Each week, new bounty awaits us when we arrive for our scheduled Tuesday afternoon pick-up.  Today we came home with a bulging (recyclable) bag of lettuce, spinach, curly kale, rainbow chard, bok choi, red komatsuna (a type of bok choy, I learned), kohlrabi (stay tuned), spring onions, and sugar snap peas.  Yum.  One of the (many) things I like about being a member of this Farm is that you are exposed to veggies and fruit that you might not normally buy or eat.

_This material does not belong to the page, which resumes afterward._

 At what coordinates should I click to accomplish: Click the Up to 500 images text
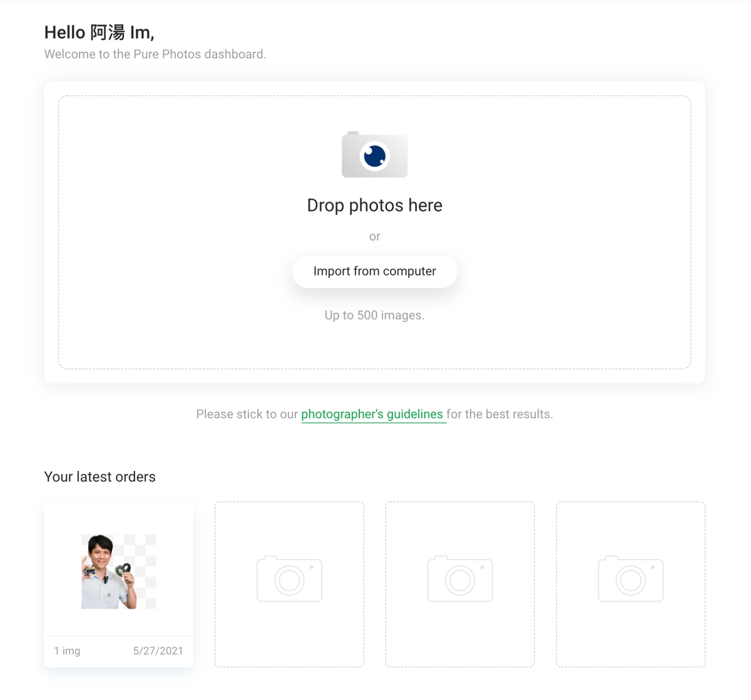[374, 316]
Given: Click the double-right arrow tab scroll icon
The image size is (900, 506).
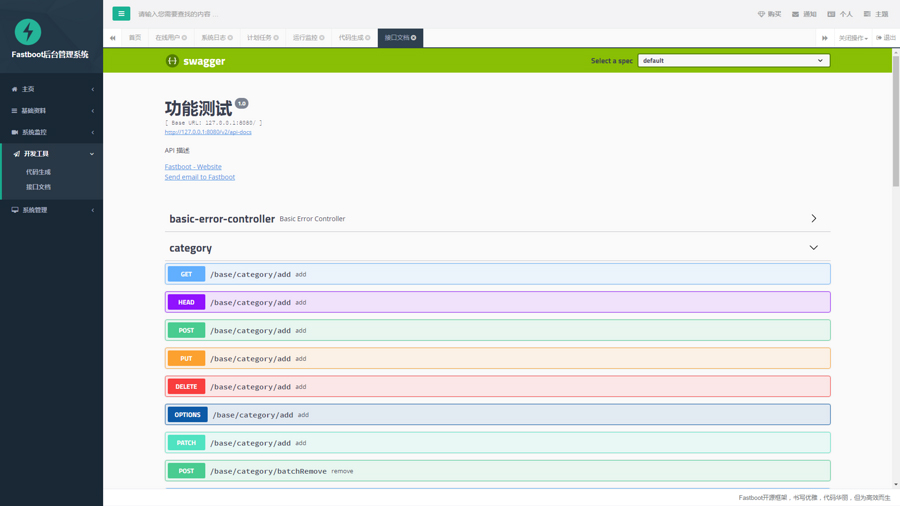Looking at the screenshot, I should (x=825, y=38).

Take kohlrabi, for instance.  I honestly have no idea what to do with it and, in fact, they remind me a bit of little green alien guys in the movie, Toy Story, who are stuck in the vending machine (“The Claw!”).  But never fear, The Dover Farm blog to the rescue!!  There’s a really sweet recipe there for Asian Kohlrabi Slaw – along with a great stir fry idea for all of that bok choy.  Each week, a new adventure!



Filed under Interesting Science

3 responses to “CSA Farm Share

  1. I LOVE kohlrabi! Have for years, but certainly not from childhood. Your new venture kind of reminds me of when Bob and I joined the Food Conspiracy in Berkeley in 1971 after being invited by our hippie neighbors. Volunteers went to a Farmer’s Market in San Francisco and brought back a small truck load of veggies. These were divided by more volunteers into boxes that were supposed to feed two vegetarians (we were not) for a week. As I recall, it cost about 2 bucks a person. We encountered a lot of veggies we had definitely not encountered in our Nebraska childhoods. Interesting times.

    My favorite way to eat kohlrabi is raw, sliced, and with salt. Crunchy, sweet, delicious.

  2. rheyden

    Oh that sounds soooo Berkeley. Like you, I didn’t meet too many fresh veggies, growing up in Michigan. Thanks for the tip on kohlrabi. Raw, eh? I’ll give it a try!